Pour les PEL ouverts avant 2018, les règles sont différentes et plus favorables sur le plan de l’impôt sur le revenu pendant les premières années, même si les prélèvements sociaux restent dus. Ces éléments sont donnés ici comme repères : votre situation fiscale personnelle peut faire varier l’addition, et il est prudent de vérifier les modalités exactes auprès de votre banque ou de l’administration fiscale avant toute décision.
Au-delà de l’épargne
le prêt et la prime d’État
Le PEL n’est pas qu’un produit d’épargne : il a été conçu pour préparer un projet immobilier. À l’issue de la phase d’épargne, il ouvre droit à un prêt épargne logement, dont le montant et le taux dépendent des intérêts que vous avez accumulés. Ce prêt peut financer l’achat ou la construction d’une résidence, ou certains travaux.
Historiquement, le PEL donnait aussi accès à une prime d’État, versée sous conditions au moment de la réalisation d’un prêt. Cet avantage a été progressivement restreint, puis supprimé pour les plans ouverts à compter d’une certaine date.
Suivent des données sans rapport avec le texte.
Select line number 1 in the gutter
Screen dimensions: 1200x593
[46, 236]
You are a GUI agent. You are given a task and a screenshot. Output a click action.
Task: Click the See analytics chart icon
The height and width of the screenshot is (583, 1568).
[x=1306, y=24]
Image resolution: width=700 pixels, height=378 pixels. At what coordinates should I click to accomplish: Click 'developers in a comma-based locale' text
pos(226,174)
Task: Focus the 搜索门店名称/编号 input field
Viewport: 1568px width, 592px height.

Si vous comptez sur cette prime, vérifiez qu’elle s’applique bien à votre plan : pour les PEL récents, mieux vaut ne pas l’intégrer à vos calculs.
Le PEL est par ailleurs souvent évoqué aux côtés de son cousin, le compte épargne logement (CEL), plus souple mais moins rémunérateur, et que l’on peut cumuler avec un PEL. Choisir entre épargner pour le rendement, préparer un futur prêt immobilier ou conserver de la souplesse dépend avant tout de votre projet et de son échéance. Si l’achat est lointain ou incertain, d’autres placements peuvent compléter le PEL ; s’il est précis et programmé, le couple épargne-prêt du PEL prend tout son sens. Dans tous les cas, la décision se prend au regard de votre situation, idéalement après un point avec votre conseiller.
Ce qu’il faut retenir
Le plafond du PEL n’est pas une barrière à craindre, mais une règle à comprendre : il encadre vos versements à 61 200 €, jamais la valeur de votre plan, que les intérêts peuvent porter plus haut. Connaître vos minimums de versement, votre taux figé et votre fiscalité vous permet de décider sereinement jusqu’où alimenter votre PEL.
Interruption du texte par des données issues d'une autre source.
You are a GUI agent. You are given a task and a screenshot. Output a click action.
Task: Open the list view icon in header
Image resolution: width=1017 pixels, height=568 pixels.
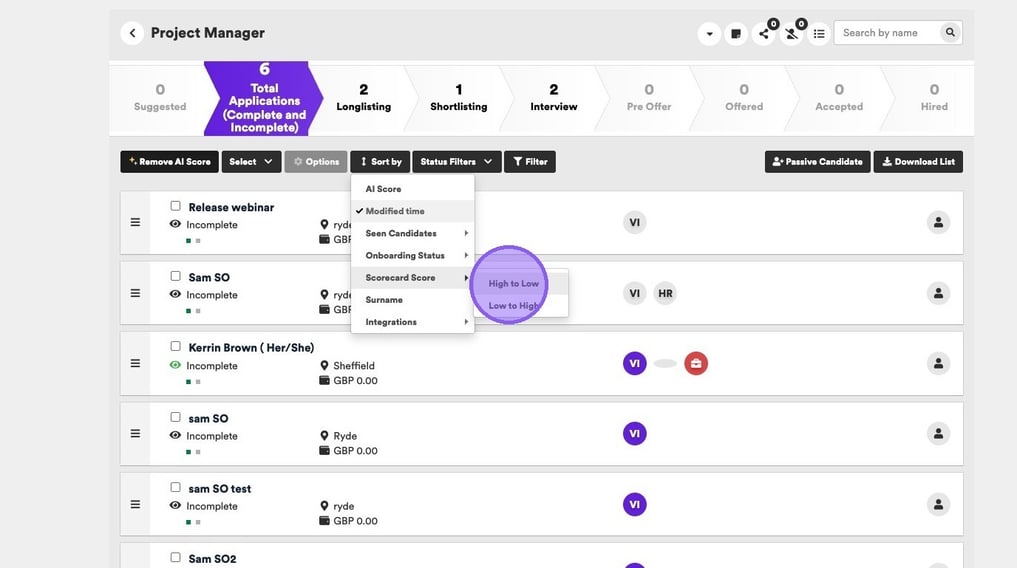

Quel est le plafond d’un PEL ?
Le plafond de versements d’un PEL est de 61 200 €, hors prime d’État. C’est la somme maximale que vous pouvez déposer sur le plan pendant toute sa durée. Les intérêts ne sont pas concernés par ce plafond.
Le solde d’un PEL peut-il dépasser 61 200 € ?
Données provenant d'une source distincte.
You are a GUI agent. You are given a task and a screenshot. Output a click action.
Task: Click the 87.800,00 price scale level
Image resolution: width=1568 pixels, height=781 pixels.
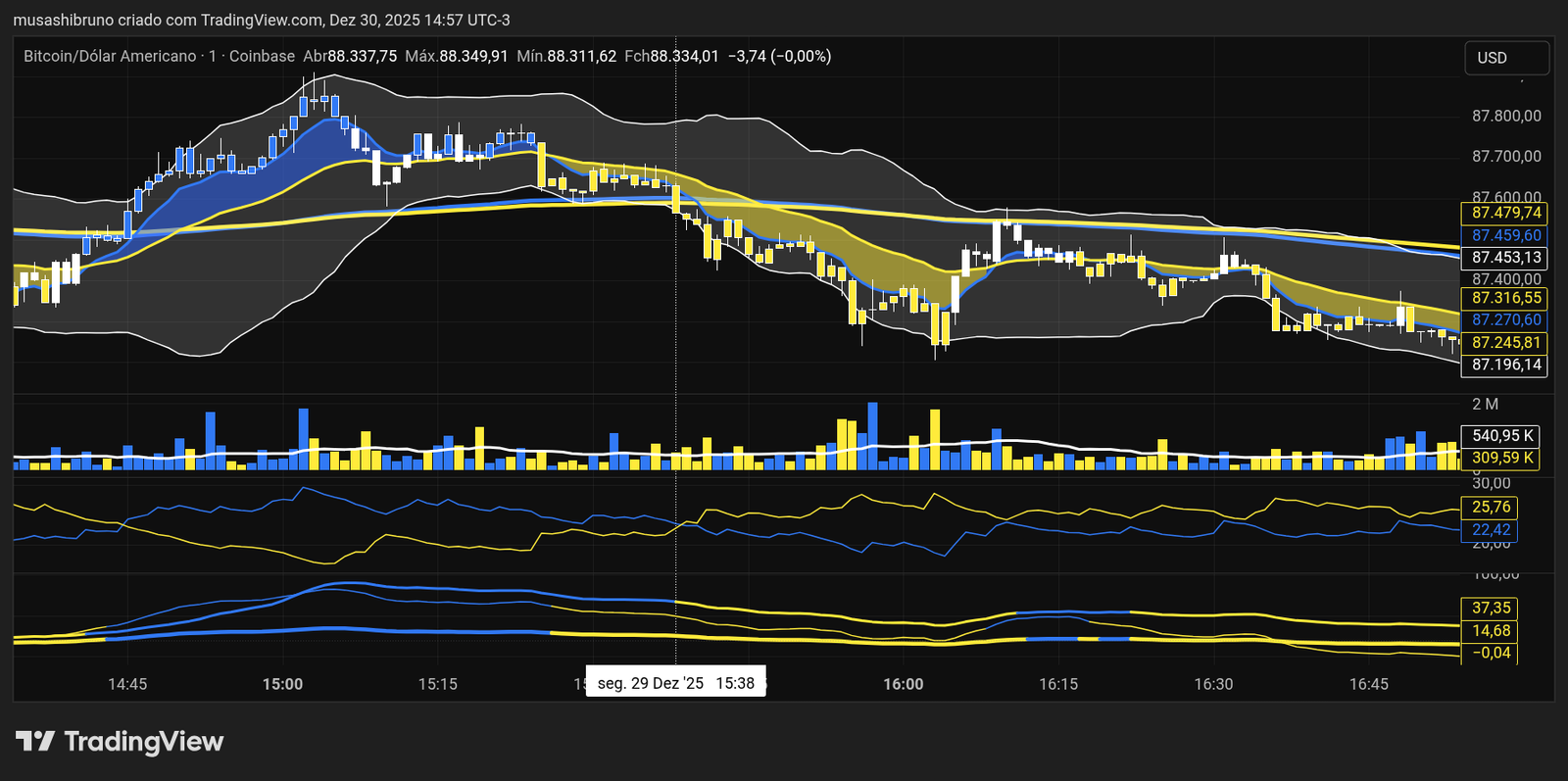click(1506, 116)
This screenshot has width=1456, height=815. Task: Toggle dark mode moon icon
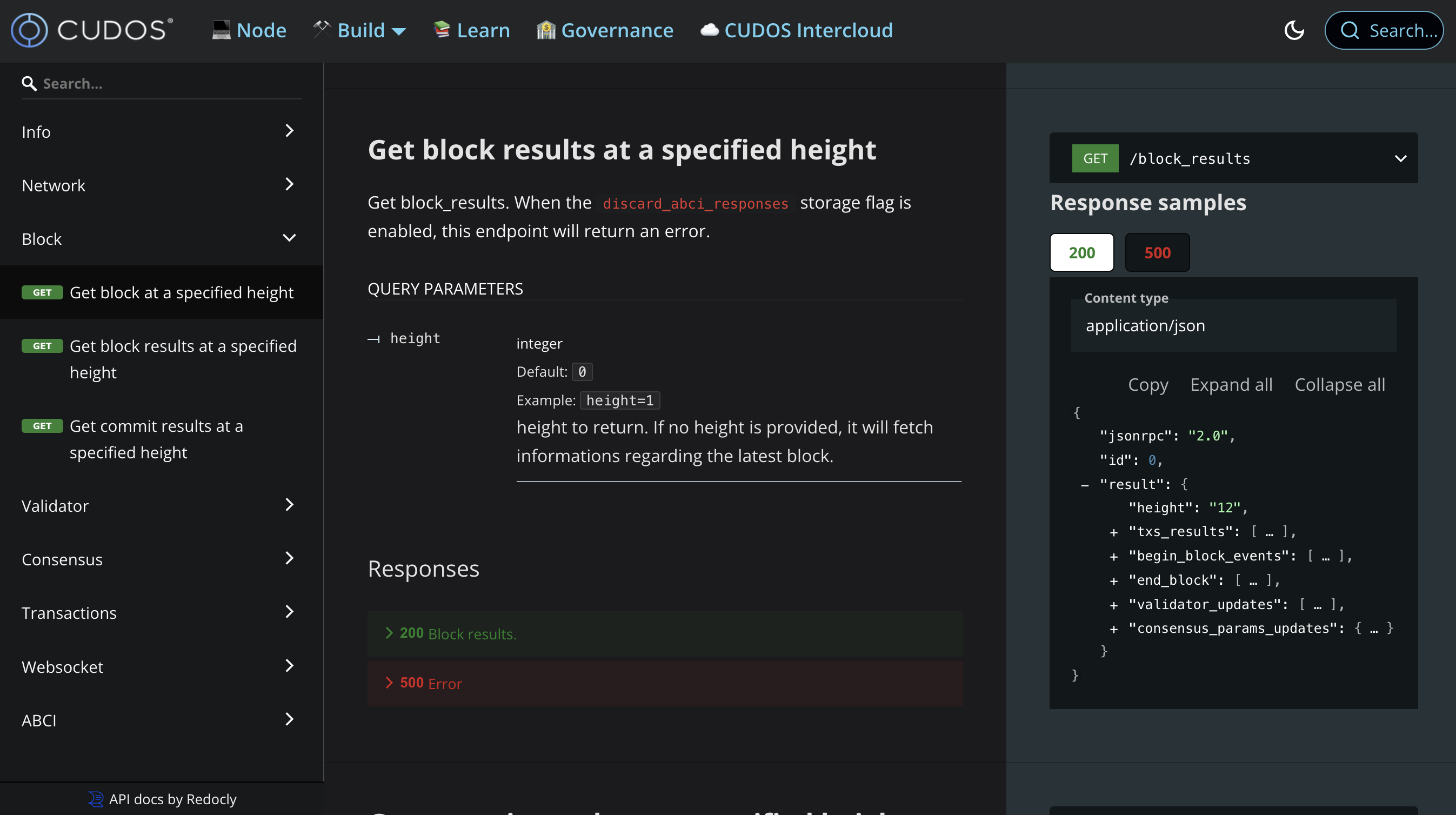tap(1294, 30)
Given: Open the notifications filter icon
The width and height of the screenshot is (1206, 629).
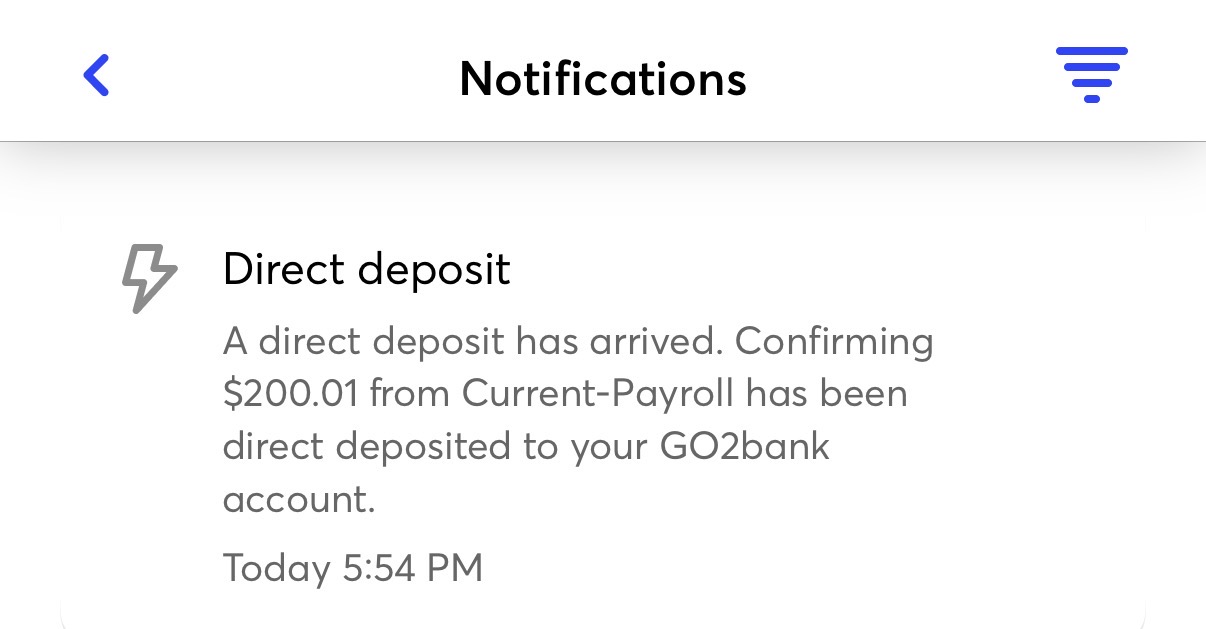Looking at the screenshot, I should coord(1091,75).
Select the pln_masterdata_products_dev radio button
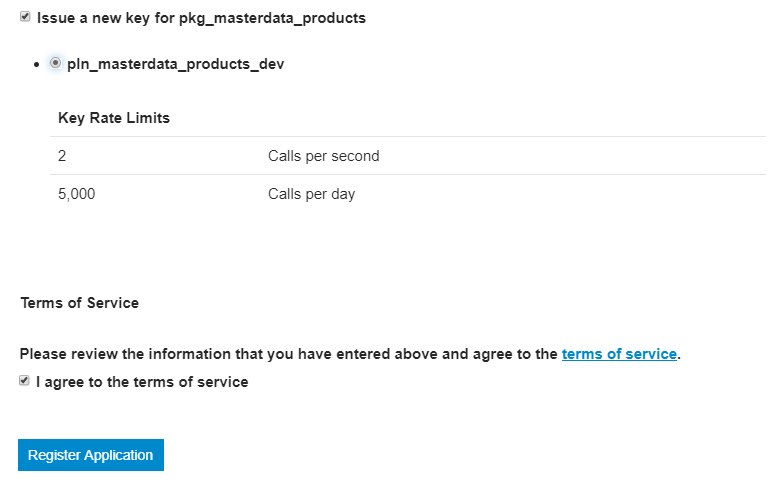This screenshot has height=485, width=782. (x=55, y=63)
Oui. Le plafond limite vos versements, pas le solde. Grâce à la capitalisation des intérêts, le montant total inscrit sur votre PEL peut dépasser 61 200 € au fil des années.
Quel est le versement minimum sur un PEL ?
Il faut verser au moins 225 € à l’ouverture, puis un minimum de 540 € par an (environ 45 € par mois). Ne pas respecter ce versement annuel peut entraîner la résiliation du plan.
Que faire quand le PEL est plein ?
Rien d’urgent : le plan reste actif et continue de produire des intérêts. Vous pouvez le laisser fructifier, ouvrir un autre support d’épargne pour vos versements suivants, ou mobiliser vos droits pour un projet immobilier.
Combien de temps peut-on garder un PEL ?
Vous pouvez verser pendant 10 ans maximum. Pour les plans ouverts depuis le 1er mars 2011, les intérêts continuent ensuite pendant 5 ans, soit une durée totale de quinze ans avant transformation en compte classique.
Bien utilisé, le PEL reste un repère solide pour qui prépare un achat immobilier sans précipitation.